Some Paintings Do Have A Story...

Wheat Harvest, Early Summer Noida Villages, India 
Oil on Canvas, 38.5cm x 38.5cm, April 2008. Sold

Some paintings do have a story...
And this one sure does have one!
It was my first of series of paintings I did in plein air just before the wheat harvest, in fields along Yumuna river in Noida (UP) India.
I went in with my painting equipments et al in the late afternoon ...as in this region the April sun can be very strong early on.. I found the wheat just the right colour.. whitish yellow, ripen..and the plant golden yellow.
Finding a spot I went about starting my work... Working in oils is always messy and complicated and doing it outdoors can be sometimes tormenting!!
I was quite happy this painting came out well... Some don't and then there is a struggle to make it well, and I hate that moment - when the painting is not getting the right look!! Thus immersed in work, trying to finish the painting, I noticed a small girl standing close to my elbow... she blurted out a startled "Hello!!" I realised on the road next to the fields a big black car has quietly stopped by... Next to it her, almost behind my back were here parents. All ogling at the canvas...
Crowds, passerby coming up and asking questions is part of plein air adventure.. unless it's the police or the military, which can be sometimes complicated!!
When I smiled at them, the usual conversation followed...
"Wow! lovely!! You just did that...? We saw you when going towards our farmhouse an hour back... you paint so fast, do you sell? etc etc".
They went away promising to come over to my studio and buying... (which of course they never did!!)
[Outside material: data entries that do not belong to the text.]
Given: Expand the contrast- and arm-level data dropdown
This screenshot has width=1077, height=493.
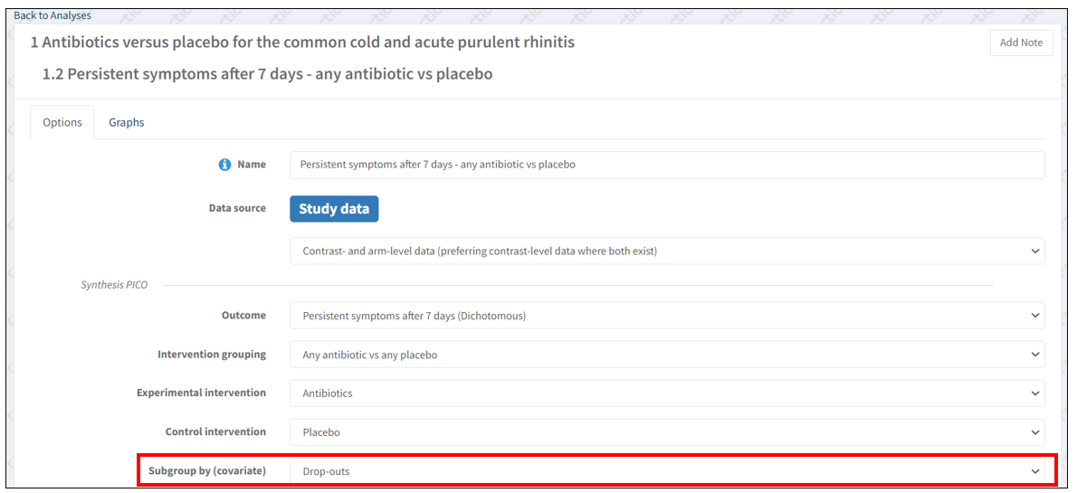Looking at the screenshot, I should pyautogui.click(x=667, y=251).
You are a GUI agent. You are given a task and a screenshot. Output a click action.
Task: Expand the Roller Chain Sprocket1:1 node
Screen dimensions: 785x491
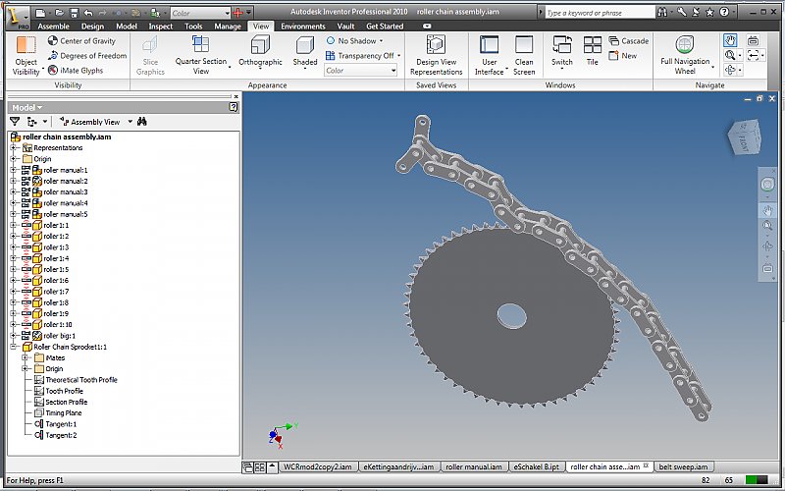coord(15,347)
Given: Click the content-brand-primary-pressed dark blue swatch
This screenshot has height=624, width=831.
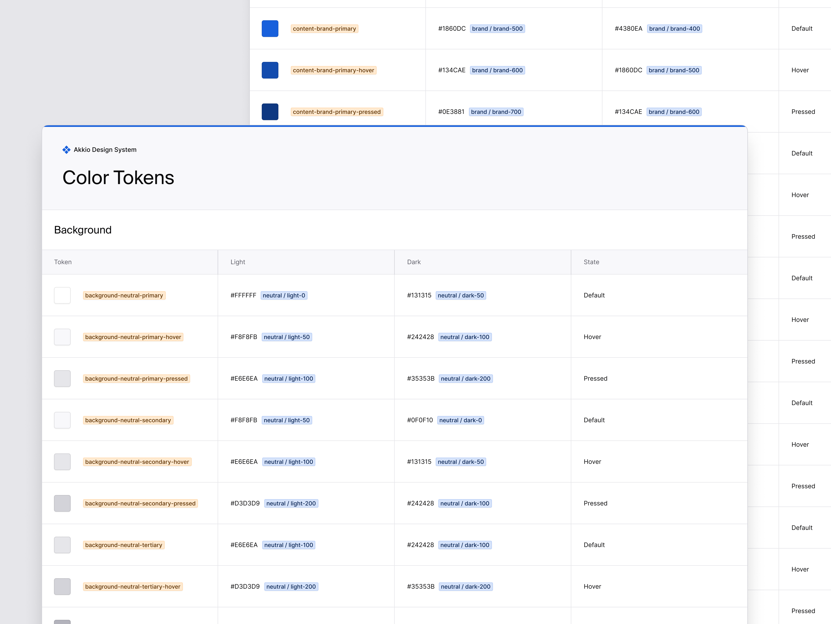Looking at the screenshot, I should [270, 112].
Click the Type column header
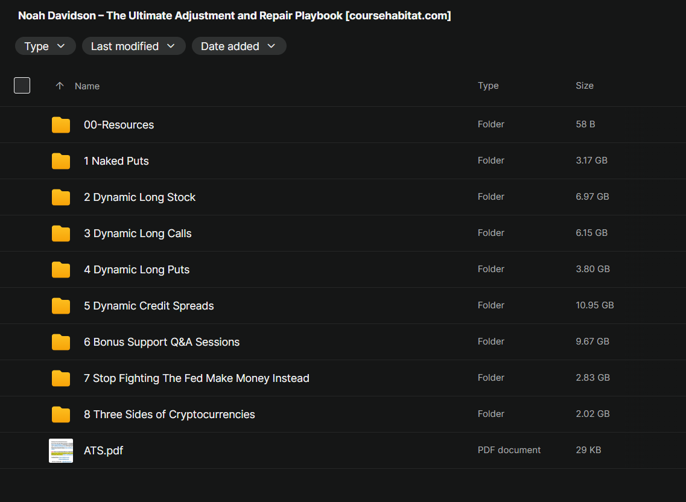686x502 pixels. (x=488, y=86)
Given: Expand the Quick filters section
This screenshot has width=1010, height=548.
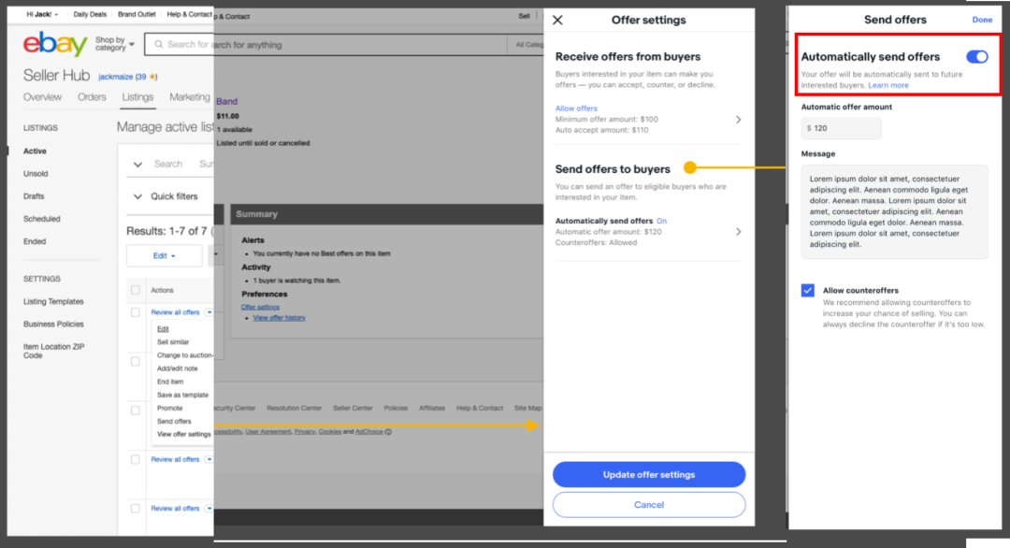Looking at the screenshot, I should pos(137,196).
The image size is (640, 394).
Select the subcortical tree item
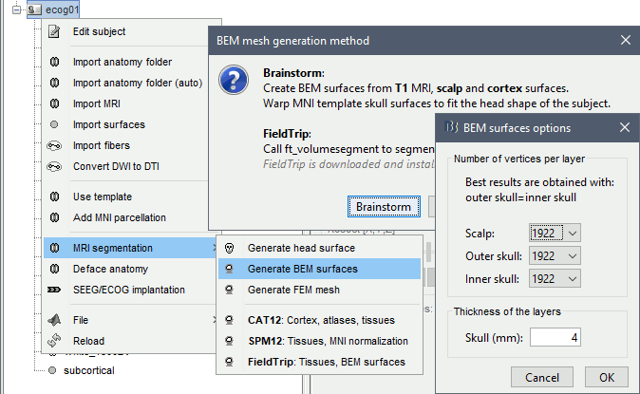coord(88,370)
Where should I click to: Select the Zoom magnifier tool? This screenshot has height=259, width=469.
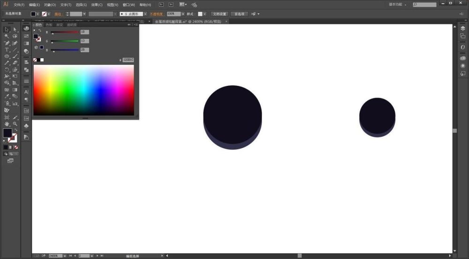pos(15,124)
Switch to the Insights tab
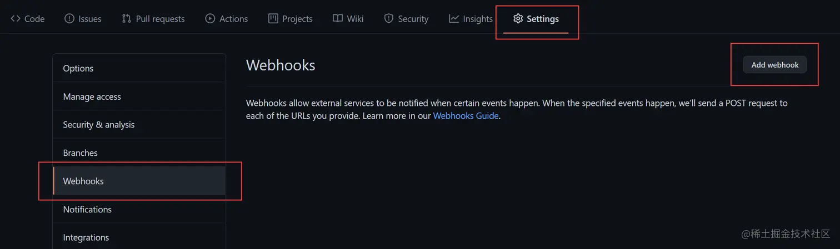Image resolution: width=840 pixels, height=249 pixels. coord(471,19)
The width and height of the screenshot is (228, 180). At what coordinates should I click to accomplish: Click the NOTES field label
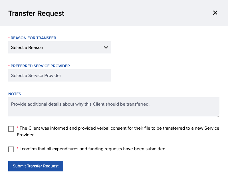15,94
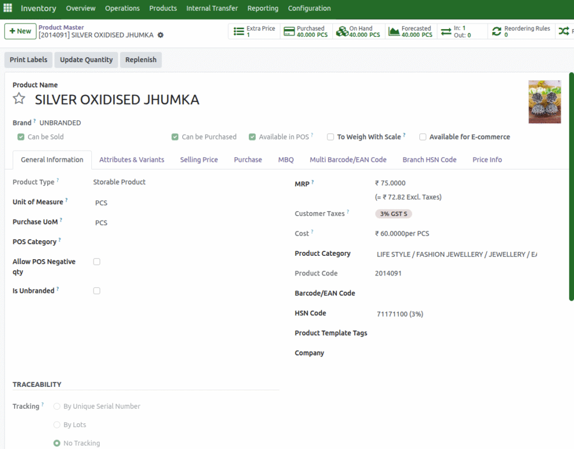
Task: Switch to Attributes & Variants tab
Action: 132,160
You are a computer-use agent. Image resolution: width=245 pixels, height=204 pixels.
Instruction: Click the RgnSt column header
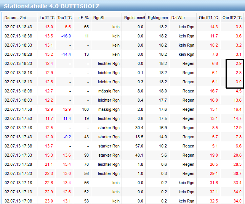pyautogui.click(x=99, y=18)
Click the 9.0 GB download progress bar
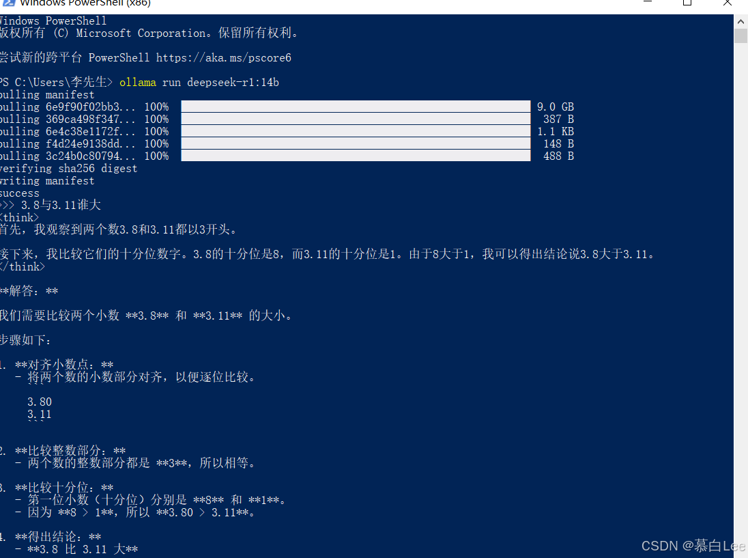The width and height of the screenshot is (748, 558). 355,107
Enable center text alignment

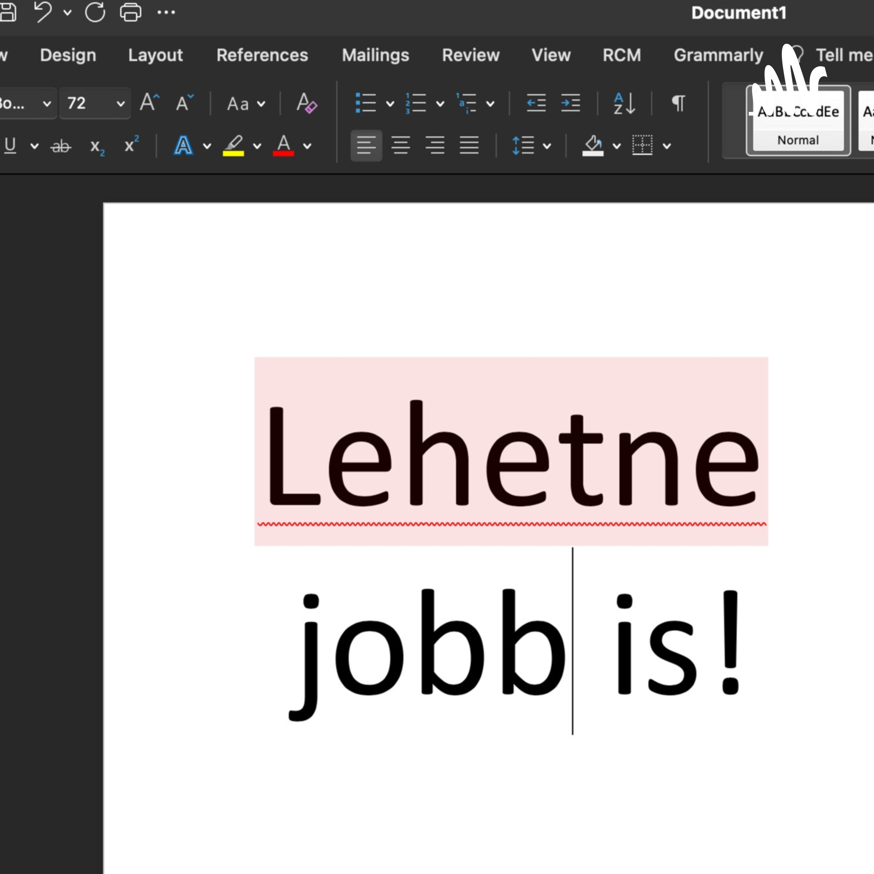click(x=401, y=145)
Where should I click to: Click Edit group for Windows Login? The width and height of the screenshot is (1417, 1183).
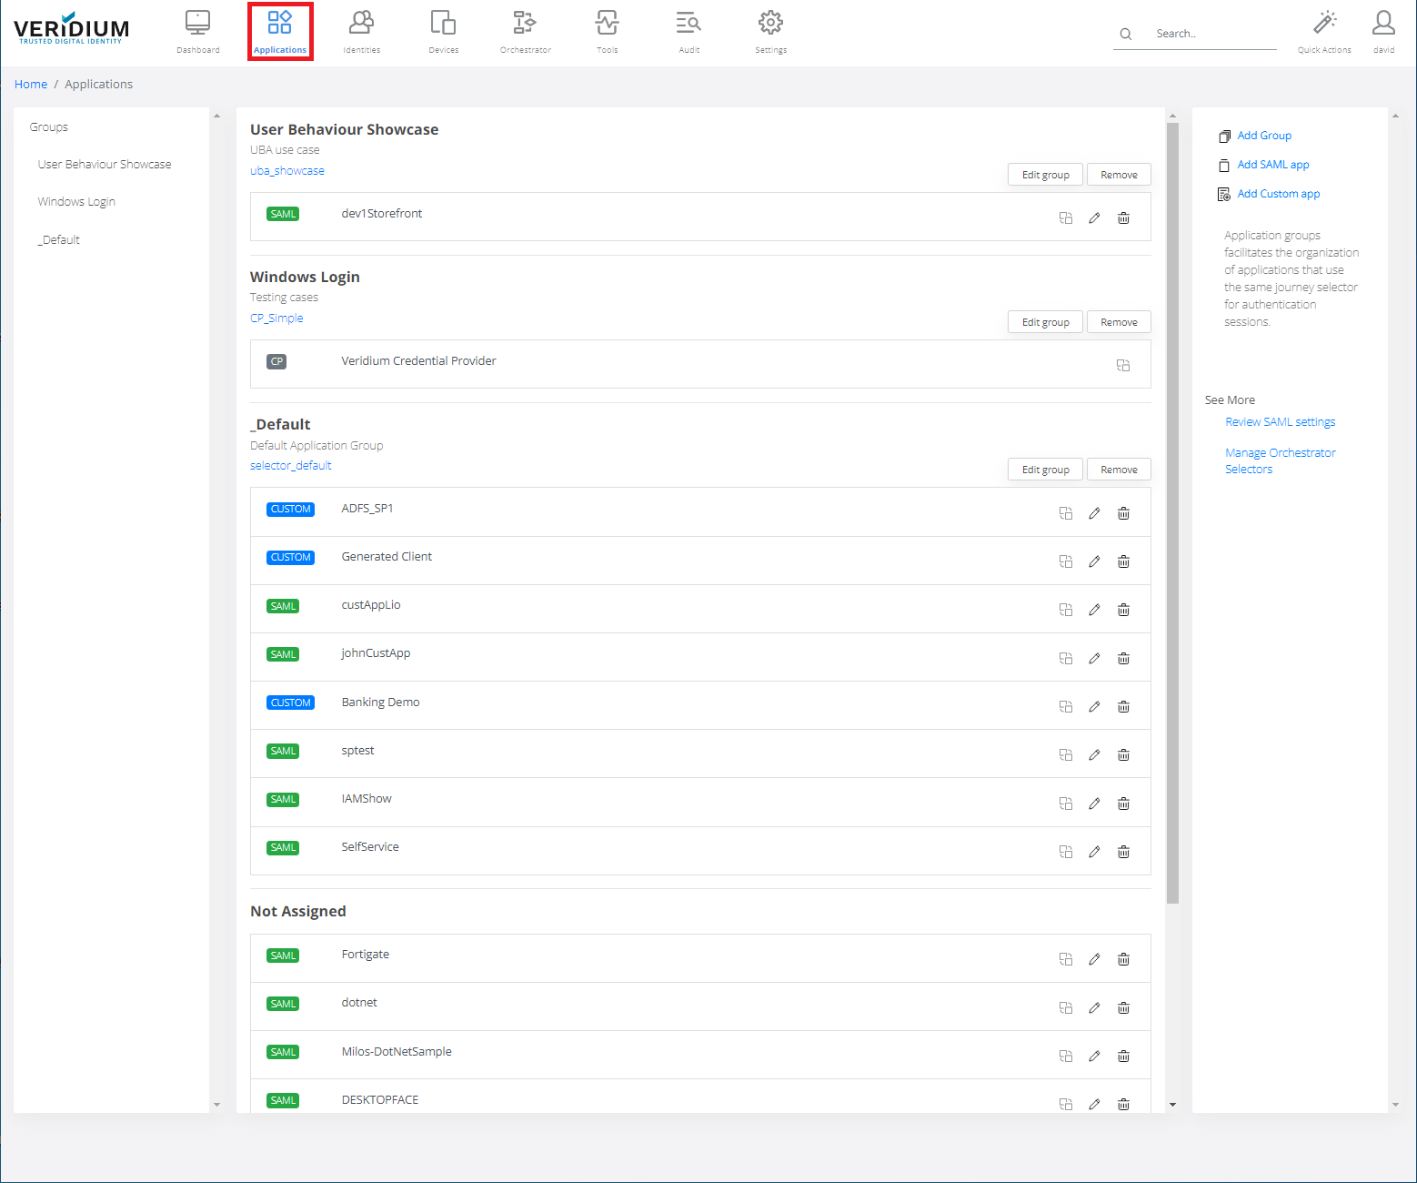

By the time I cleaned all the brushes, palette and packed up, it was dark and I dumped all paints, oils, easels into the back seat and only the wet painting in the dicky of the car- the boot of a car... The biggest problem of oil is to bring back 'wet painting' home safely... My work is thick impasto, with fresh colours like a relief.. a kind of a torte!! One little touch or getting rubbed softly, brushed by anything as gentle as the end of your skirt or your shirt sleeves will completely ruin it...
I kept the wet canvas on the floor of the car dicky.
Which I generally keep empty for wet paintings.
On the way home I stopped by for some tea at my friend's small tea shop next to the fields. Back home I didn't want to open the boot/dicky in the dark and bring out the wet canvas and carry it up three floors... So left it to do so the next day. Rest of my painting gear lies always in the car.
Next day I had some work in the day in Delhi so I left in my car and after finishing my work I drove straight back to the Noida fields... I started a new work as soon as I reached without even taking out the wet one done last evening..so that once done I can lineup the two works and compare and also do the last minute touch ups..
So once done with the second painting I went to my car to open the dicky/boot... and what I saw broke my heart!! In the night I hadn't realised the existence of an old stupid empty plastic bottle!! Which had been using the wet canvas as a dance floor...
So here it was, a finished work had a worthless plastic bottle rolling all over it the whole time I was driving on bumpy roads...
Many of my works are very spontaneous and I don't rub and repaint over and over. I like the strokes to show... And here all those lovely thick layers of colour impasto were all smothered!!  It had never happened before in this scale, though it does happen.
I don't like to sit on a work which I have once finished...

Anyway with a dogged determination I went about recreating. At the end though I doubt anybody can make out that this painting had a makeover?!! Can you?